Sans compter que la caution est infiniment mois protectrice qu’elle ne l’a été. D’abord, pas de fichier positif des cautions. En clair, nonobstant l’engagement pris par une personne caution d’un locataire de ne pas s’être engagée par ailleurs, on ne peut en aucun cas être assuré qu’elle n’a pas apporté sa caution à un autre locataire. On ne peut non plus être certain qu’un an, deux ans ou cinq ans après avoir signé elle est toujours aussi solvable qu’elle l’était. N’a-t-elle pas perdu son emploi ? Sa situation familiale n’a-t-elle pas évolué ? Sa cellule familiale n’a-t-elle pas éclaté ? On doit aussi reconnaître que l’autorité morale qu’une caution exerçait sur un locataire parent ou ami n’est plus la même : il y a vingt ans, un simple appel d’une personne qui s’était portée caution à son filleul suffisait à rétablir la situation et le débiteur payait... Cette autorité morale s’est délitée.

Quant aux cautions bancaires, foutaise : les établissements financiers vous apportent leur caution à la condition que vous séquestriez sur un compte spécial une année de loyer. Autant dire que les banques ne veulent pas couvrir le risque d’impayé de loyer et que ce territoire ne les intéresse pas, ce qui ne révèle pas chez elle une vision stratégique longue : le marché des locataires, futurs accédants, se conquiert là et elles ne l’ont d’évidence pas compris.
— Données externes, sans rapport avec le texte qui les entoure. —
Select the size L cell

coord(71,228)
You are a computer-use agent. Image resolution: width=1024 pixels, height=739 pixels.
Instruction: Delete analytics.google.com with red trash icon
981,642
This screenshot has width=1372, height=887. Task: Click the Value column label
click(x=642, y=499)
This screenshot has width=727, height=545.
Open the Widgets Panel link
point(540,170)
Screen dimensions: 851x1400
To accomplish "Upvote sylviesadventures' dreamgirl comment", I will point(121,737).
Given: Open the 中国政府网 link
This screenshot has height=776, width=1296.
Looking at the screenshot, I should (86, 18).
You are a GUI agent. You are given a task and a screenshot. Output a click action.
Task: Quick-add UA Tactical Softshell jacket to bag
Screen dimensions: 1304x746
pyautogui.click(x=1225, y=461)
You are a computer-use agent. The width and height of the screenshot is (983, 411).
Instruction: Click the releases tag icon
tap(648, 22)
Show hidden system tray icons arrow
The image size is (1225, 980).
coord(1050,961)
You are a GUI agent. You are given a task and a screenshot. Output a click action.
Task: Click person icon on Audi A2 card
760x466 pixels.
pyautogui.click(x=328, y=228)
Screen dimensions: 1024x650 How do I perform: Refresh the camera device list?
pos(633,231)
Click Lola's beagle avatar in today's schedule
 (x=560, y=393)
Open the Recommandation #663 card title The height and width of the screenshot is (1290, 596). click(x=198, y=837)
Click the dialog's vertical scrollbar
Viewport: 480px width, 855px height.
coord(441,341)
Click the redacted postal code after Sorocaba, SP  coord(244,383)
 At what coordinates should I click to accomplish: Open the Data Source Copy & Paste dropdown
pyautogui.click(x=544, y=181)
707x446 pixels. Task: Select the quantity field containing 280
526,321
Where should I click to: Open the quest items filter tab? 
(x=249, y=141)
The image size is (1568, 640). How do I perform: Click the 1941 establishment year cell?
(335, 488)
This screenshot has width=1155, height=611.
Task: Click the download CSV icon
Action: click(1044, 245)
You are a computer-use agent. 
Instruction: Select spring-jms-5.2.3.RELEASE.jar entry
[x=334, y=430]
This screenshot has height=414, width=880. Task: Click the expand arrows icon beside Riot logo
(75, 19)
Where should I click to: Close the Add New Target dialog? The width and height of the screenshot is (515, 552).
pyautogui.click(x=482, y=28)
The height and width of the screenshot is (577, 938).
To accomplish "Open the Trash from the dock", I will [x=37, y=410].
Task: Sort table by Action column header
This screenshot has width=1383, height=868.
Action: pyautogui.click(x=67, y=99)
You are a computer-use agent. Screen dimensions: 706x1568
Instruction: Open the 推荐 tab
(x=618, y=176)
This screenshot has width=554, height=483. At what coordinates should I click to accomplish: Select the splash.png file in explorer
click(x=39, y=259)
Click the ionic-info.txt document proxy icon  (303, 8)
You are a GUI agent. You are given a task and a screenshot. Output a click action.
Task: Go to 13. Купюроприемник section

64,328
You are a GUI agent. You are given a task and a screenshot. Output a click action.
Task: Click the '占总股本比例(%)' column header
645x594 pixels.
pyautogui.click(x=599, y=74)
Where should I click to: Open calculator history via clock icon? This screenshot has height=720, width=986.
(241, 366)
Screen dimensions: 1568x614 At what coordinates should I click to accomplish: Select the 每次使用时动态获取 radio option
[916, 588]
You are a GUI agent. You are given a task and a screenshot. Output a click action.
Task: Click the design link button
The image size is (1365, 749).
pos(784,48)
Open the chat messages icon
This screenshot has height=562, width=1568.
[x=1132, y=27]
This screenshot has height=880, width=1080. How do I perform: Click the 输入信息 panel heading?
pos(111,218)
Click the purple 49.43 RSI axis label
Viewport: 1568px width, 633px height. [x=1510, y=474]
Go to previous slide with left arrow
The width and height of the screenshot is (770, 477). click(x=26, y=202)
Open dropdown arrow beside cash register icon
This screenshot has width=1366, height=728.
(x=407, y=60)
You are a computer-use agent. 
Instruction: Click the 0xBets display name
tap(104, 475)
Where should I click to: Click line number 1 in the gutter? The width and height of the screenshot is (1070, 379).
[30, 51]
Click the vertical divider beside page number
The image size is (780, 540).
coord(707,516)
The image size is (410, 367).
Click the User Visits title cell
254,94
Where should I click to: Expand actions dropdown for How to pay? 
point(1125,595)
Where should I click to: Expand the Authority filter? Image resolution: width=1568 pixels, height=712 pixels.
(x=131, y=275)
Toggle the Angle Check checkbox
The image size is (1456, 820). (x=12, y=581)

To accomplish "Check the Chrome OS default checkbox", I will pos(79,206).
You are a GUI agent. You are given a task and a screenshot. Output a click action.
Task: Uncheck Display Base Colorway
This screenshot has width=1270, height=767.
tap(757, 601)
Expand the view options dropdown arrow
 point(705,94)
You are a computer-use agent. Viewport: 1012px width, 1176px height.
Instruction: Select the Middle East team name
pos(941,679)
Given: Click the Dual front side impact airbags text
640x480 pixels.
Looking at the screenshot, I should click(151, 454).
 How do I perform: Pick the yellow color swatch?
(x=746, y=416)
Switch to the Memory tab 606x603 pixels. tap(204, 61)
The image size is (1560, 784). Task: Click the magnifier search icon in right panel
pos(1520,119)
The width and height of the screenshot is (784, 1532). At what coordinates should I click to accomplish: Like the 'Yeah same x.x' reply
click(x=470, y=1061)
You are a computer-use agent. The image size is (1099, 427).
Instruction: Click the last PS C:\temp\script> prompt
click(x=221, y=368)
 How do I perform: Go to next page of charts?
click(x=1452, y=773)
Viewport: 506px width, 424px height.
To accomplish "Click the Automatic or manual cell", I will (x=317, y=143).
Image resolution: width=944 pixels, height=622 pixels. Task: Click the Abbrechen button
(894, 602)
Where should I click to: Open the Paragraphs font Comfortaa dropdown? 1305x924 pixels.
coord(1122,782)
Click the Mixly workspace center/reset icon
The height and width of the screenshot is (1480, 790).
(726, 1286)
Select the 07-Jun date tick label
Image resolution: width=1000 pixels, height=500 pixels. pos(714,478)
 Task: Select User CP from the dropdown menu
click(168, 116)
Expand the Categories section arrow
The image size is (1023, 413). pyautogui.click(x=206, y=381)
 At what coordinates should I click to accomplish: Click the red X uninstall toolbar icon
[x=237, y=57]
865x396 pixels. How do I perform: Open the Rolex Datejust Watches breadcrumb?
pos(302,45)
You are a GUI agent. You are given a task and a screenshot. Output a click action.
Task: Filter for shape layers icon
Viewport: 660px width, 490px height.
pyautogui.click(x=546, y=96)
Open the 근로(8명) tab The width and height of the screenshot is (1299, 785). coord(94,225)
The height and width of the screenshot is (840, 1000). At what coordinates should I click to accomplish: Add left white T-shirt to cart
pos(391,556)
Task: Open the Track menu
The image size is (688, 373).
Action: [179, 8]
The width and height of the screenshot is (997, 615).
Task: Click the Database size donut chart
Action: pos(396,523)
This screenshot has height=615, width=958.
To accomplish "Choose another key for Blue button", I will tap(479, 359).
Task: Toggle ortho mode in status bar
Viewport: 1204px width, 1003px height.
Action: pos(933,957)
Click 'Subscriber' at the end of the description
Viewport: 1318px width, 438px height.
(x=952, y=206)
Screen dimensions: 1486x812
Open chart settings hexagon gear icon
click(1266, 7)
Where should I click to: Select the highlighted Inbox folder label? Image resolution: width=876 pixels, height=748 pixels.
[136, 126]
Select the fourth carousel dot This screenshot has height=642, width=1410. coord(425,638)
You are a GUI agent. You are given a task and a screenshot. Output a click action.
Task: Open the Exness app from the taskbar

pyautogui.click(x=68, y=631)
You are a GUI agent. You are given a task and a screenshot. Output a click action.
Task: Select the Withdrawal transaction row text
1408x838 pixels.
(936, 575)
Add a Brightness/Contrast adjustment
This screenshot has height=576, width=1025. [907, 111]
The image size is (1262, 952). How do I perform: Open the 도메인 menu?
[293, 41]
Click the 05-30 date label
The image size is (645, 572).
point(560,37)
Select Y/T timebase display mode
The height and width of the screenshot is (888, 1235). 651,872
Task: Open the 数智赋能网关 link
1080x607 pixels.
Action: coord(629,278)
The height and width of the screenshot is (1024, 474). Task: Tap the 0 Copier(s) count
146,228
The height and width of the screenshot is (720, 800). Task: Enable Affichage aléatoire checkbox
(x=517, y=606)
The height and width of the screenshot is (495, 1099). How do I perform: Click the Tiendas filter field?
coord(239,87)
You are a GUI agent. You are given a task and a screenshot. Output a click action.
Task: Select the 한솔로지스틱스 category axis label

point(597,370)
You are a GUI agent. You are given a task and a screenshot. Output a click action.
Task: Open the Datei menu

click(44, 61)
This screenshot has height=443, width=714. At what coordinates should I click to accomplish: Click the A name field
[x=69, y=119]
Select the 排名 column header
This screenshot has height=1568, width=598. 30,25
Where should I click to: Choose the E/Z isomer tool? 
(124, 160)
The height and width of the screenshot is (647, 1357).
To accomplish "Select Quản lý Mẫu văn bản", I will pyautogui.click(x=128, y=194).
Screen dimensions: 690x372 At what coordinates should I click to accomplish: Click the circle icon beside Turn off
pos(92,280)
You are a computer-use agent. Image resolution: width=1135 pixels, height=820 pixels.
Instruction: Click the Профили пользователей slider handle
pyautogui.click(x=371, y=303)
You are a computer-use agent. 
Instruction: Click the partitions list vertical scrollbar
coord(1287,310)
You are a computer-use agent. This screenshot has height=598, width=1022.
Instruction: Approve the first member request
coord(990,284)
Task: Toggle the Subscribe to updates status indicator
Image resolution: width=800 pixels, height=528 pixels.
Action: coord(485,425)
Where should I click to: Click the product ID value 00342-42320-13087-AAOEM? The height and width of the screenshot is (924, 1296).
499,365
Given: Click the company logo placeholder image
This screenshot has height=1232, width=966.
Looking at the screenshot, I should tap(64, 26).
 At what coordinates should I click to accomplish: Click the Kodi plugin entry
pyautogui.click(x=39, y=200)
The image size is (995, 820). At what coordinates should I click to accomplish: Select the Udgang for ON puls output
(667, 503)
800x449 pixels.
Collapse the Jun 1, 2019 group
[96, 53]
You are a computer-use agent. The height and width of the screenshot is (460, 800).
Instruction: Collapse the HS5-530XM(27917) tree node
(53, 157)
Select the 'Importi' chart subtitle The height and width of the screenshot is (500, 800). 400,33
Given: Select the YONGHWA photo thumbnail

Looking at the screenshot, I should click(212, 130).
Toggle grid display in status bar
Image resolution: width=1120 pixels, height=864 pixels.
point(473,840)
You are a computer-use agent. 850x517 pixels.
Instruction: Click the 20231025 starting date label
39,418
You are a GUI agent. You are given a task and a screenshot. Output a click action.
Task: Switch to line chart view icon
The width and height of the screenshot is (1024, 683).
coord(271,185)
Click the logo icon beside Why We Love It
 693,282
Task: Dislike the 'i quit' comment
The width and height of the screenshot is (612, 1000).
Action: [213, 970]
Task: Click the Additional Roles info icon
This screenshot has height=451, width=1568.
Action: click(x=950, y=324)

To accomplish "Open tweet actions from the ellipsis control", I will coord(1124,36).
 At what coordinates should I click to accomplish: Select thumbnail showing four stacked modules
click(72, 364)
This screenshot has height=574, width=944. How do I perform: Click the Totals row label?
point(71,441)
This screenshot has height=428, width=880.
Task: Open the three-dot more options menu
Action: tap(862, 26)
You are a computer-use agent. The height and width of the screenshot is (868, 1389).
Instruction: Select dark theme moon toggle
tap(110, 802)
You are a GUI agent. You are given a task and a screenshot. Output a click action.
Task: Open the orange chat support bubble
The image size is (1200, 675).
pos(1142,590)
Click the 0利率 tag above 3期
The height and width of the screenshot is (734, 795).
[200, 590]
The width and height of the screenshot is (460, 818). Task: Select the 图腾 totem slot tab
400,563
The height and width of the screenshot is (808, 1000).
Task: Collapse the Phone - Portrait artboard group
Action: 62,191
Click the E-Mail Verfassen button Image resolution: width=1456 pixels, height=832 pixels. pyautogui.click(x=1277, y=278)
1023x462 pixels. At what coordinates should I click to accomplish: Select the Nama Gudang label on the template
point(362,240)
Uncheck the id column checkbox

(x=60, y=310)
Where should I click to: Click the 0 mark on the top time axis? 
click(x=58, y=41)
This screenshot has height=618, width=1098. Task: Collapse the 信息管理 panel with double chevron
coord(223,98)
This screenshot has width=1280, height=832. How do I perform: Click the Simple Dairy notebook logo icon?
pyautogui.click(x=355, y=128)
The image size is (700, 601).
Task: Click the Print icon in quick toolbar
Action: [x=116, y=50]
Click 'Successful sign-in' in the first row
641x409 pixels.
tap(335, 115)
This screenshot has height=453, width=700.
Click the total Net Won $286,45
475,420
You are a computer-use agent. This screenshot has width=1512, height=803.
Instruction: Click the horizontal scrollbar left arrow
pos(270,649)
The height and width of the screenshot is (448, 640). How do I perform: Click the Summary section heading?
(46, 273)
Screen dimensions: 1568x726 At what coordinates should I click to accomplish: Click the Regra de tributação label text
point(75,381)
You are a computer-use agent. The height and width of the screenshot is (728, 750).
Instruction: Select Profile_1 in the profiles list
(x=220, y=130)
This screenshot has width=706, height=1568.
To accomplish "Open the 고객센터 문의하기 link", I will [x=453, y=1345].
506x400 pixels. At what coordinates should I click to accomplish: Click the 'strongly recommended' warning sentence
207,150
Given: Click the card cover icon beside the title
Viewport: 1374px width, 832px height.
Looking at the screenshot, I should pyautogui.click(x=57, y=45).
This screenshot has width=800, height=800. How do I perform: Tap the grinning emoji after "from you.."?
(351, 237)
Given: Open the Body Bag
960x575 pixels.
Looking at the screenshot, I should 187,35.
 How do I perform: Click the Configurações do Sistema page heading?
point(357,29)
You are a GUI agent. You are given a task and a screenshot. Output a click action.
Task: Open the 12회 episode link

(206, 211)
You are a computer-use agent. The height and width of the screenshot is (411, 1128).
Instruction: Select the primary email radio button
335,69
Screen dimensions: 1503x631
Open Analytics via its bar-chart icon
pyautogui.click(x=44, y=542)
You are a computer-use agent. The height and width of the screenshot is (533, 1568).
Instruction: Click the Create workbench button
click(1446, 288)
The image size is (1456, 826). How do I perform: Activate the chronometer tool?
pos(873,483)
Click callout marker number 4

Les professionnels de la gestion, au motif que la caution est gratuite, sont restés attachés à elle alors que la solution de l’assurance, infiniment plus efficace, était à leur portée. Les bailleurs qui se passent de leurs services 

Le député Nogal, élu de la Haute-Garonne et vice-président de la Commission des affaires économiques de l’Assemblée Nationale, peut faire progresser magistralement le marché locatif d’un trait de plume, en effaçant la caution, réponse d’un autre temps à une problématique actuelle. Seule une solution assurantielle peut fluidifier les relations locatives. Il n’est que temps de le réaliser et de les tirer le l’archaïsme dans lequel elles s’engoncent, avec à la clé un cruel manque d’ouverture sociale et ce que Hegel eût nommé la reproduction du même, c’est à dire l’incapacité à poser le regard sur des réalités nouvelles.